▶ Exercise prompt
Find the line with "Viewport: 1200px width, 594px" in the entries below, then output every line from it down to the line with "The image size is (1200, 630).", exactly and with no pictures.

▶ Raw data
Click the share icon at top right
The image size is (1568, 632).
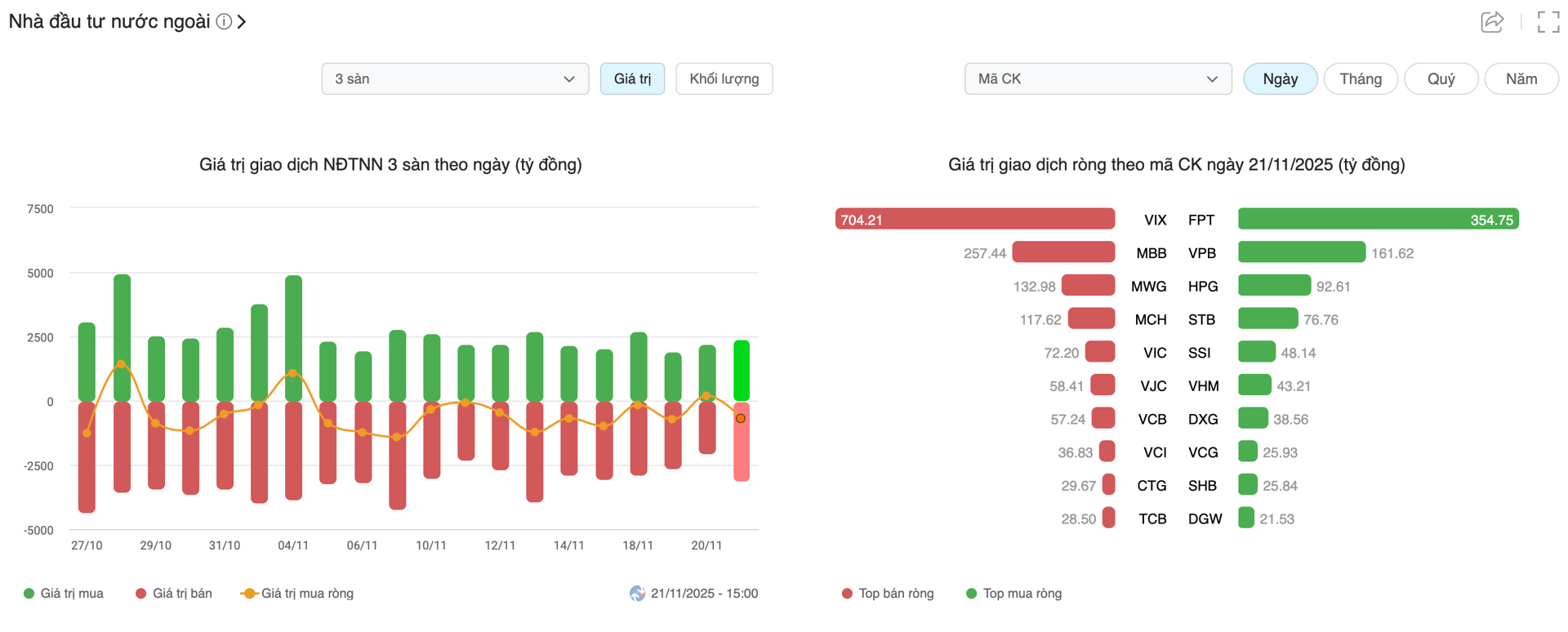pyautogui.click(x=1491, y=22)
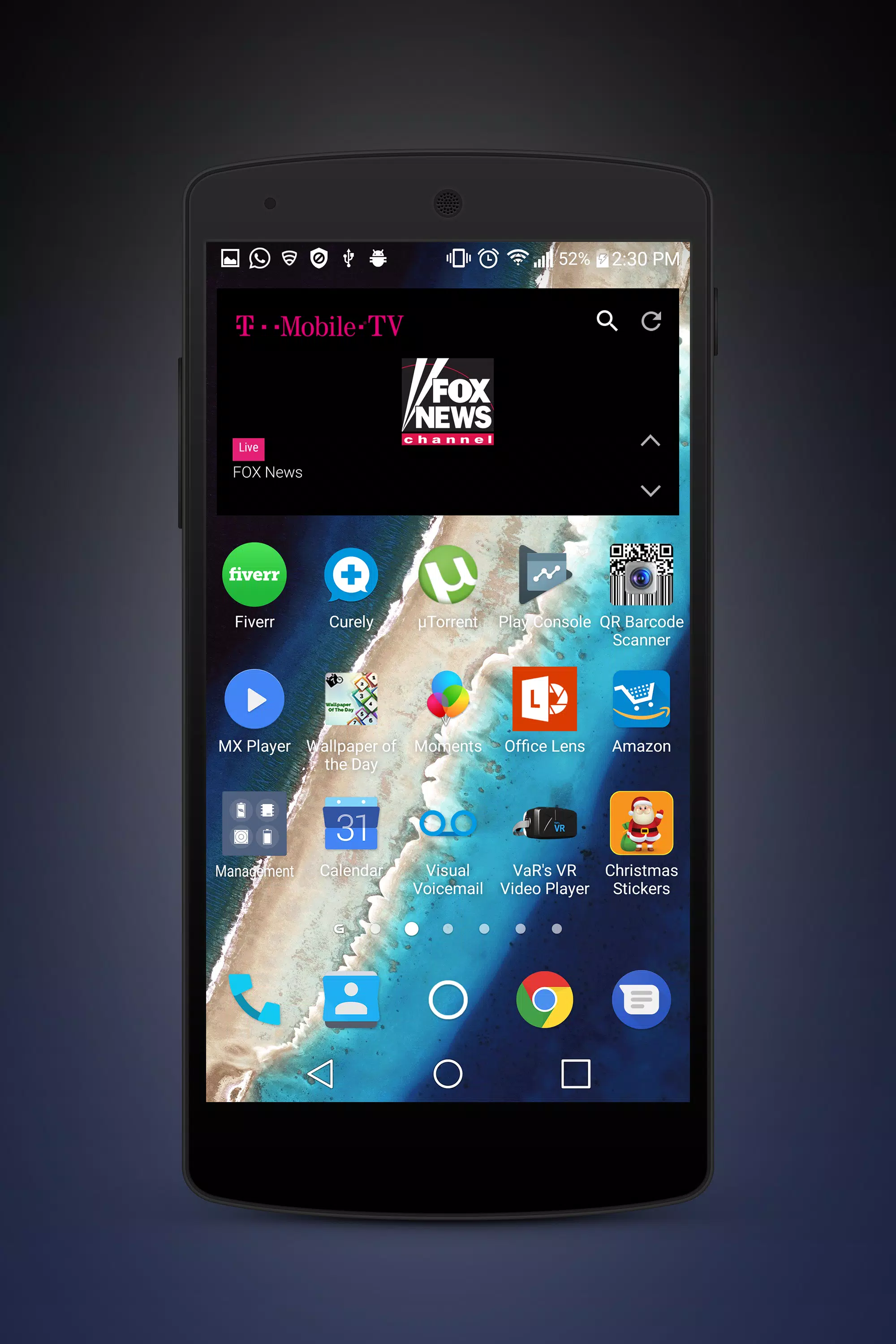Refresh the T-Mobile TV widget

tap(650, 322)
--
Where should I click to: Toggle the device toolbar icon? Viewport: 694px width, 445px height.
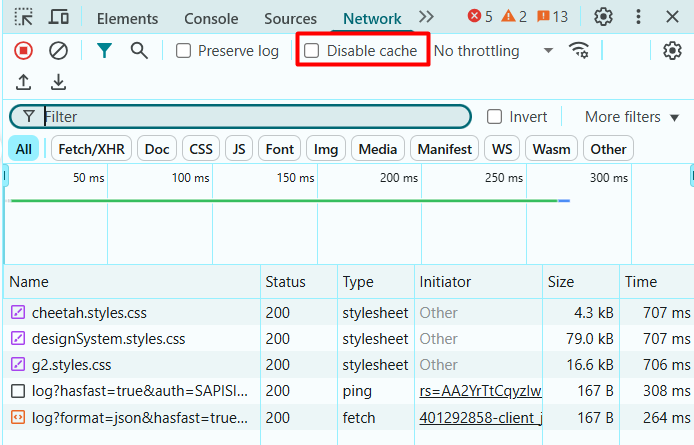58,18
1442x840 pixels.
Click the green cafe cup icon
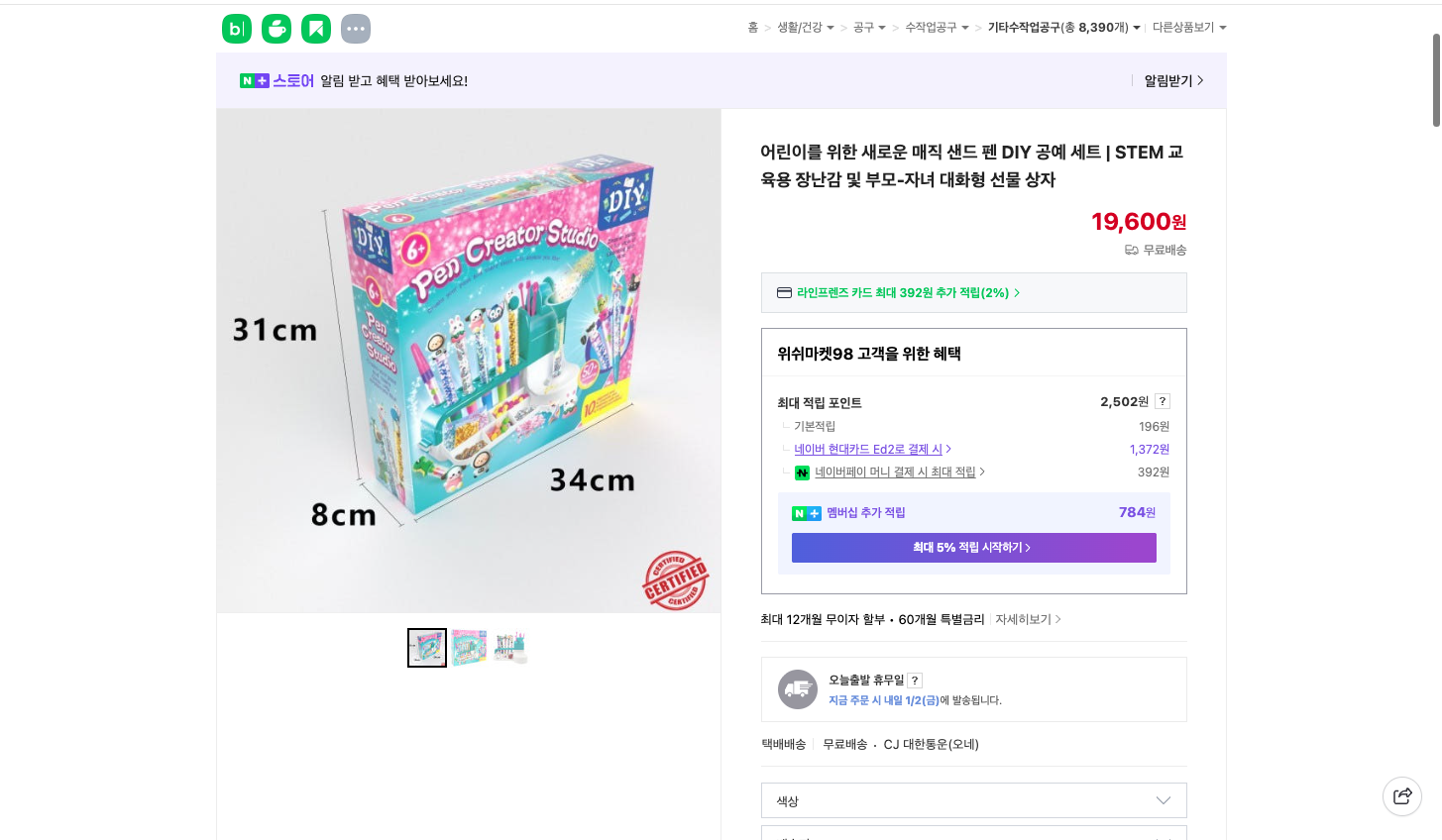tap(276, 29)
---
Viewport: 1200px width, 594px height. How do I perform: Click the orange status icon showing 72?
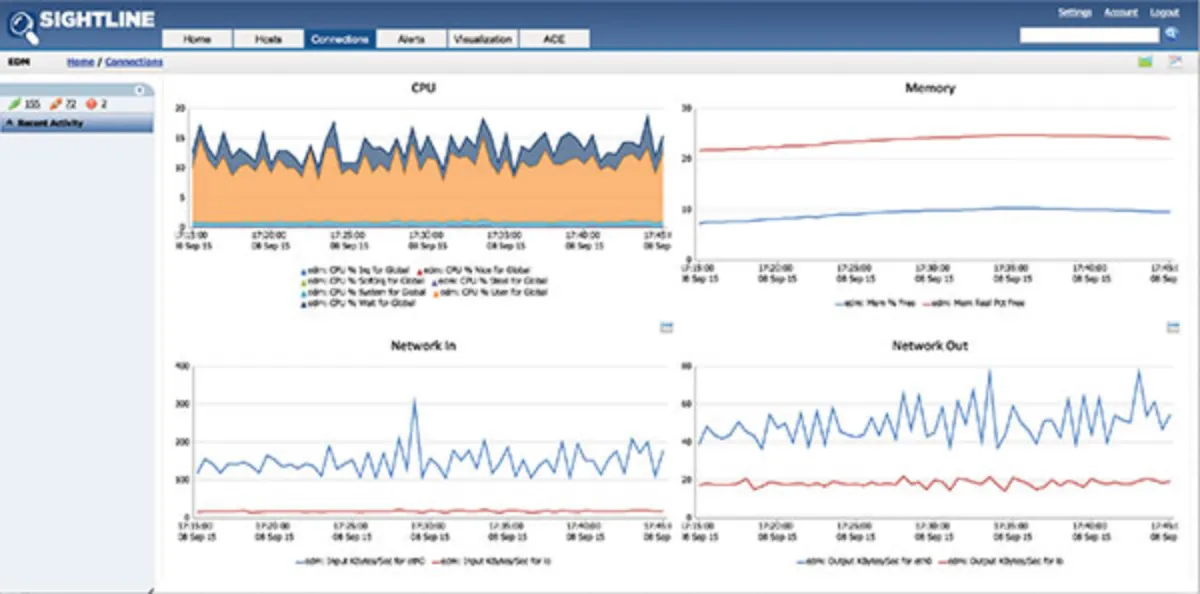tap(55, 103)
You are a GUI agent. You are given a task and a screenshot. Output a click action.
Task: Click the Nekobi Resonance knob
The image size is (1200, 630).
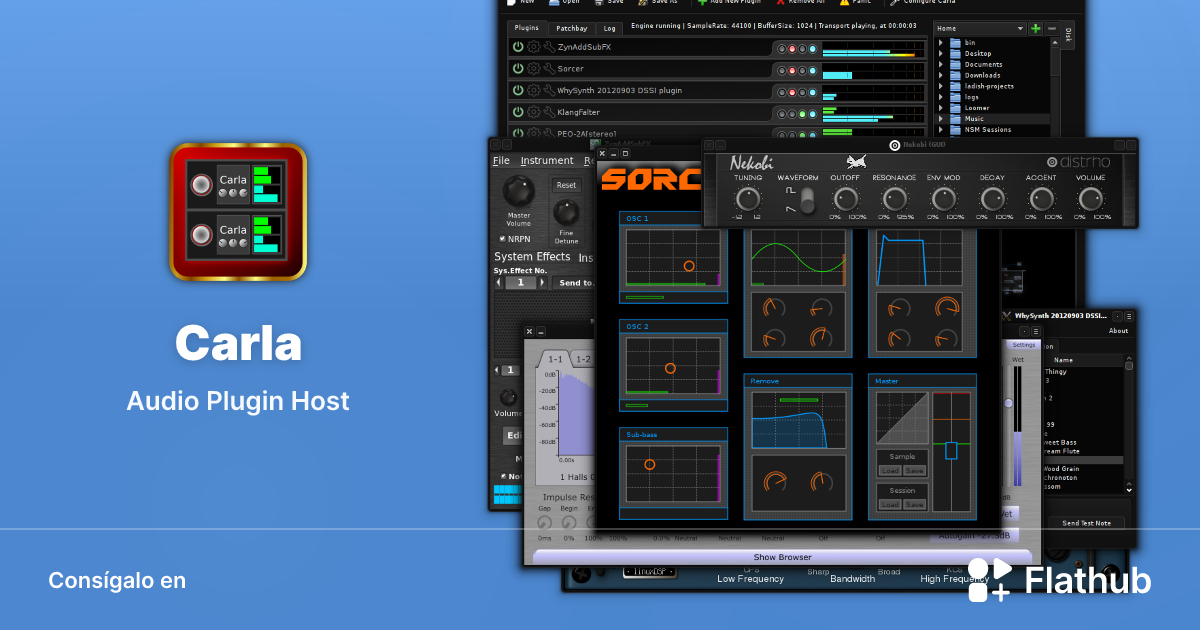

▶ Result for this task
Viewport: 1200px width, 594px height. How do I perform: Click the orange status icon showing 72?
tap(55, 103)
You are a GUI agent. You are given a task and a screenshot. Output a click action.
Task: Click the Nekobi Resonance knob
The image size is (1200, 630).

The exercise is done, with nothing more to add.